[发明专利]稻瘟病菌无毒基因Avr-Pit的分子标记检测方法及其引物

权利要求书

1.一种检测稻瘟病菌无毒基因Avr-Pit的分子标记引物，其特征在于：其上游引物序列如SEQ ID No.1所述，下游引物序列如SEQ ID No.2所述。

2.一种检测稻瘟病菌无毒基因Avr-Pit的分子标记引物，其特征在于：其上游引物序列如SEQ ID No.3所述，下游引物序列如SEQ ID No.4所述。

3.一种稻瘟病菌无毒基因Avr-Pit的分子标记检测方法，其特征在于：利用权利要求1所述的引物扩增待测稻瘟病菌基因组DNA，取扩增产物用酶EarI进行酶切，然后对酶切片段进行凝胶电泳，若出现两条长度分别为268bp和101bp的片段，则待测稻瘟病菌基因组含有无毒基因Avr-Pit。

4.根据权利要求3所述的检测方法，其特征在于：EarI酶切体系为：10×4buffer 2.0μl，DNA 0.5μg，EarI酶0.5μl，加无菌超纯水至20μl。

5.一种稻瘟病菌无毒基因Avr-Pit的分子标记检测方法，其特征在于：利用权利要求2所述的引物扩增待测稻瘟病菌基因组DNA，取扩增产物用酶PciI进行酶切，然后对酶切片段进行凝胶电泳，若出现两条长度分别为472bp和382bp的片段，则待测稻瘟病菌基因组含有无毒基因Avr-Pit。

6.根据权利要求5所述的检测方法，其特征在于：PciI酶切体系为：10×3buffer 2.0μl，DNA 0.5μg，100×BSA 0.2μl，PciI酶0.5μl，加无菌超纯水至20μl。
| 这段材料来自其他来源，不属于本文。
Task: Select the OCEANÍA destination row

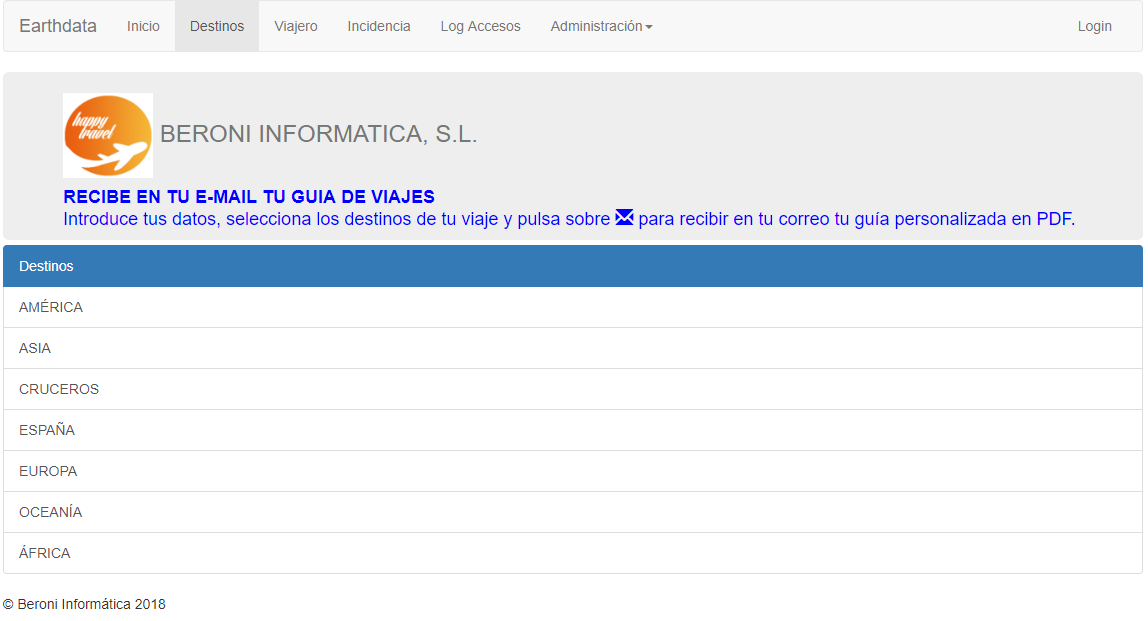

7.根据权利要求3至6任一项所述的检测方法，其特征在于：扩增待测稻瘟病菌基因组DNA的PCR反应体系为：10×Ex Taq  buffer 5.0μl，MgCl₂2mM，dNTPs 0.2mM，Ex Taq DNA聚合酶1.25U，上、下引物各为0.5μM，模板DNA 2.5ng，加无菌超纯水至50μl；PCR反应参数为：94℃预变性5min；94℃变性30S，57℃退火30S，72℃延伸1min，31个循环；72℃延伸8min。